After months of staying home, we’re now able to venture outdoors and into local coffee shops, outdoor dining spaces, salons, and more. But, to do so, many state officials are asking residents to continue practicing social distancing and wearing a face mask.
That’s all well and good for the able-bodied adults among us, but for our children, it can be another story. Not only is it unnerving for kids to see others with their faces covered—but asking them to mask up may be on par with waging war.
So, how can we gently nudge our children into practicing this simple step without scaring them in the process? I called in reinforcements in the form of a board-certified pediatrician, Dr. Mona Amin, D.O., and a child psychologist, Dr. Emily King. Together, Drs. Amin and King shared a developmentally appropriate plan to help our little ones continue to get used to this new phase.
Start With the Basics
First understand that the face mask recommendation only applies to children over 2 years old. Dr. Amin reminded us that covering the face of a baby or child under 2 may put them at risk for suffocation.

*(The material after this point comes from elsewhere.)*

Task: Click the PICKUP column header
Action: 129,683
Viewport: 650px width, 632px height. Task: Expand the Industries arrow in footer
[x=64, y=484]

For young kids—and let’s face it, most of us—the concept of a face mask is new. They likely don’t understand why they’ve been asked to wear one and why it’s important to leave it in place. Dr. King suggested starting at the beginning: “First explain that germs don’t move by themselves, but people move them,” she said. “If we all stayed home and didn’t move, then the germs couldn’t move and the virus would go away faster!”
By personifying these germs, you can help little ones understand that the virus moves from person-to-person when they’re in close contact—but it can’t jump across town. Dr. King suggested that this is a simple way to introduce the critical need for face coverings in a way that our kids can understand. She said that because we need to move about to take care of ourselves and our families, many of us can’t stay home all the time. But by wearing a mask, we help care for and protect everyone we meet by trapping our germs before they can spread.
Practice at Home
Dr. Amin encouraged parents to demystify mask-wearing by starting slowly at home. Without the pressure of a public space, you can try these helpful tips:
- Let your child choose the design of their mask. Whether it’s a fun, fancy, or silly one, if it’s something they chose themselves, they’re more likely to wear it.
- Model responsible mask-wearing. “Kids often look to what their parents are doing, so be their mask role model,” Dr. Amin said.
- Embrace your silliness! Dr. Amin suggested using the mask as a magic transformer: put it on, and suddenly you and your child are superheroes!
Calm Their Fears
Seeing our friends and neighbors in masks can be scary. Dr. King said, “Faces give us clues to figure out if people are friendly. If they smile, we know they’re friendly. With a mask on, we are not sure!”
She advised parents to prepare kids and coax them into following their lead. “Encourage children to take cues from a trusted adult,” she said. “If mom or dad think someone is friendly, then we can trust that they are.”